You my friend are a life saver. That was it. I feel like an idiot but I did say it was my first mill . Glad it was an easy solution.


----------



## Maximilian (Oct 11, 2014)

darkzero said:


> I'm not familiar with the variable speed model but it looks like you would push the white or black button to turn on the spindle for either direction then use the gray knob to advance spindle speed.
> 
> As for the drawbar, it's not the highest quality & not a surprise. The long ones you see are usually for Bridgeports. You might be able to adapat one but I'm sure the length is different. I just made my own replacement which is not hard at all if you have a lathe. Post #22



The green power indicator is also a push button.

I don't own a lathe and don't have tools to thread my own rods. I can work steel, grind and heat treat but that's it.

Now that's it working the VFD is super easy to operate and runs pretty smooth.

Thanks for all your fast replies. Much appreciated.


----------



## darkzero (Oct 11, 2014)

I see, in the pic looked like the same indicator on my PM lathe. You might be able to make your own drawbar using dies to make the thread. Then drill & pin a nut for the top on the mill. Give Matt a call & see what he can do for you. I'm sure he will do whatever he can to take care of it.

Nice looking mill BTW, congrats!


----------



## SheffS4 (Oct 11, 2014)

Nice to see you got it figured out!

Could I ask you how you mounted the mill to the base?  Mine came with 2 bolts diagonally from eachother screwed into the base.  Do I take those out or leave them in?  Then does the mill get bolted to the base?


----------



## Rbeckett (Oct 11, 2014)

You take them out and somewhere in your bag of goodies is usually the other two.  So you use them to secure the mill to the base.

Bob


----------



## Maximilian (Oct 11, 2014)

Like Bob said, there are 4 of them. Mine were all 4 wrapped in a plastic oiled bag in one of those small wooden boxes with a few other items. Move the mill to your base and slowly center and drop the mill aligning the 4 holes from base of the mill with the 4 holes from the standing base. Pretty straightforward.


----------



## MarioM (Oct 14, 2014)

Nice looking mill, congrats!!.  Like the DRO.  I was thinking about it when purchased mine but to late now.  It came without. let us know how are you doing with it....might be my next purchase


----------



## Maximilian (Oct 20, 2014)

Haven't been able to remove any chips yet as I'm waiting for a replacement drawbar from Matt and have no clue when it will arrive either.
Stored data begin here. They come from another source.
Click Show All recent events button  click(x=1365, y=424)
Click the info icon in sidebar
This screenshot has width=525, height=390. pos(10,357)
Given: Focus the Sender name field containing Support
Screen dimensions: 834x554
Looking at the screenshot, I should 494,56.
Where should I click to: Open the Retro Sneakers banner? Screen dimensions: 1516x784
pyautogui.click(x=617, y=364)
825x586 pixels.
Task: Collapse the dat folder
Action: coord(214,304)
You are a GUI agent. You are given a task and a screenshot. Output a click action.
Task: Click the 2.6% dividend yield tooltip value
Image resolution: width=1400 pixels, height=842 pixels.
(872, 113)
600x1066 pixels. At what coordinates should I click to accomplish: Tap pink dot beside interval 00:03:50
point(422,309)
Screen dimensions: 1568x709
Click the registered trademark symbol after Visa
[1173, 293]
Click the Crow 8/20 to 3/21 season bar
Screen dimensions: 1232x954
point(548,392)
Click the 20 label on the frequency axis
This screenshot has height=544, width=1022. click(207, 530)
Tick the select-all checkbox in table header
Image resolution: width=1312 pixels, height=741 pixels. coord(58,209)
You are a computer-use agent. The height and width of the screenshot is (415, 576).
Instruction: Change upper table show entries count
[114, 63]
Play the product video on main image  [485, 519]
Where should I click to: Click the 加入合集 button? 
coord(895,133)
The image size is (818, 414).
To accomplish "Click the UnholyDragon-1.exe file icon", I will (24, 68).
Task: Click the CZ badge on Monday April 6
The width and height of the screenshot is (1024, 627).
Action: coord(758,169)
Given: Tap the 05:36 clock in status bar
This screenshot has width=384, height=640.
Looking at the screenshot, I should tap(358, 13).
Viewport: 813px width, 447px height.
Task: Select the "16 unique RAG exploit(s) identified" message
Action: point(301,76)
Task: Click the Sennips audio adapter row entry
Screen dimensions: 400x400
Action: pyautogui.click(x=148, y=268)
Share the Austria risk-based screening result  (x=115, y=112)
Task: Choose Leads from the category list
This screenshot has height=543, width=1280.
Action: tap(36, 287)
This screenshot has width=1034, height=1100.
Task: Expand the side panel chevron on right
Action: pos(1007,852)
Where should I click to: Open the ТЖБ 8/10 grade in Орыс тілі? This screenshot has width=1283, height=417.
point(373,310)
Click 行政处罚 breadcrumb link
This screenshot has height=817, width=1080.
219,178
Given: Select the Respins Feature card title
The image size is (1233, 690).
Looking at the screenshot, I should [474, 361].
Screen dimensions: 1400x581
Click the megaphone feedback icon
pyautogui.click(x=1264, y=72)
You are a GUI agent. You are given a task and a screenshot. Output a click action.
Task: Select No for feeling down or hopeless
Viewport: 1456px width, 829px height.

So have been mostly exploring and staring at the mill. Tramming went fine and the vise is square too. Was able to make the down feed work however sometimes pulling the handles to the right makes it stick perfectly other times I need to fight it to make it stick and stay put. Same with the fine feed. It either goes smoothly or I spend several minutes cursing trying to make it work. Very erratic. The tap function is still a mystery to me. Can't seem to find a way to make it work. I can’t find the travel dog that’s listed in the manual. The picture in the manual shows the travel dog just next to the spindle stroke dial. The tapping function should reverse automatically when it hit the desired depth. Nothing so far. :thinking:


----------



## Maximilian (Nov 24, 2014)

I finally found the time to install the led ring light. Thanks to Will and his detailed explanation to get everything up and running was much appreciated. It was so easy even a caveman can do it. Super happy with the outcome. Also ended up finding excellent knurled hand knobs to replace the flimsy horrible ones that came with the mill. Fast and easy secure. Couldn't be happier.




























​


----------



## darkzero (Nov 24, 2014)

Awesome, looking good!  :thumbzup:


----------



## SheffS4 (Nov 26, 2014)

Nice, those are mods I need to do as well.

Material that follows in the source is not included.